Is the description appropriately sized, front-loaded, and free of redundancy?

While concise with a single sentence, the description is under-specified rather than efficiently informative. It lacks front-loaded critical details and wastes its minimal content on a tautological statement that doesn't help the agent understand or use the tool effectively.

Shorter descriptions cost fewer tokens and are easier for agents to parse. Every sentence should earn its place.

Completeness2/5

Given the tool's complexity, does the description cover enough for an agent to succeed on first attempt?

Given the complexity (3 required parameters, no annotations, 0% schema coverage) and the presence of an output schema, the description is incomplete. It fails to compensate for the lack of parameter documentation or behavioral context, and while the output schema might cover return values, the description doesn't provide enough information for the agent to invoke the tool correctly or understand its role among siblings.
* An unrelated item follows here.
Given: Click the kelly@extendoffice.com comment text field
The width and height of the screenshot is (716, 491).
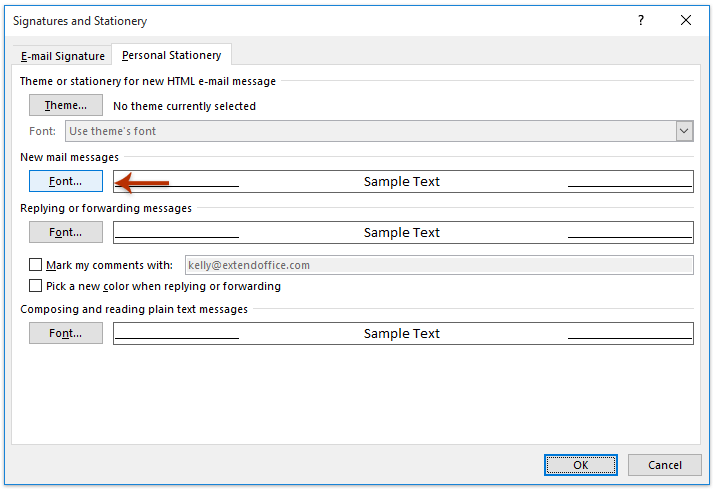Looking at the screenshot, I should pyautogui.click(x=439, y=265).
Complex tools with many parameters or behaviors need more documentation. Simple tools need less. This dimension scales expectations accordingly.

Parameters1/5

Does the description clarify parameter syntax, constraints, interactions, or defaults beyond what the schema provides?

The schema description coverage is 0%, meaning none of the three required parameters (domain, name, project) are documented in the schema. The description provides no information about these parameters—it doesn't explain what they represent, their expected formats, or how they relate to retrieving a 'union task'. This leaves all parameters completely undocumented.

Input schemas describe structure but not intent. Descriptions should explain non-obvious parameter relationships and valid value ranges.

Purpose2/5

Does the description clearly state what the tool does and how it differs from similar tools?

The description 'Get a union task' is a tautology that essentially restates the tool name 'get_task' with minimal additional meaning. It doesn't specify what 'union task' means or what resource is being retrieved, nor does it distinguish this tool from sibling tools like 'get_execution' or 'list_tasks'. The purpose remains vague and unhelpful for agent selection.

Agents choose between tools based on descriptions. A clear purpose with a specific verb and resource helps agents select the right tool.

Usage Guidelines1/5

Does the description explain when to use this tool, when not to, or what alternatives exist?

The description provides no guidance on when to use this tool versus alternatives. There's no mention of prerequisites, context, or comparisons to sibling tools like 'list_tasks' (for listing multiple tasks) or 'run_task' (for executing tasks). This leaves the agent with no usage direction.

Agents often have multiple tools that could apply. Explicit usage guidance like "use X instead of Y when Z" prevents misuse.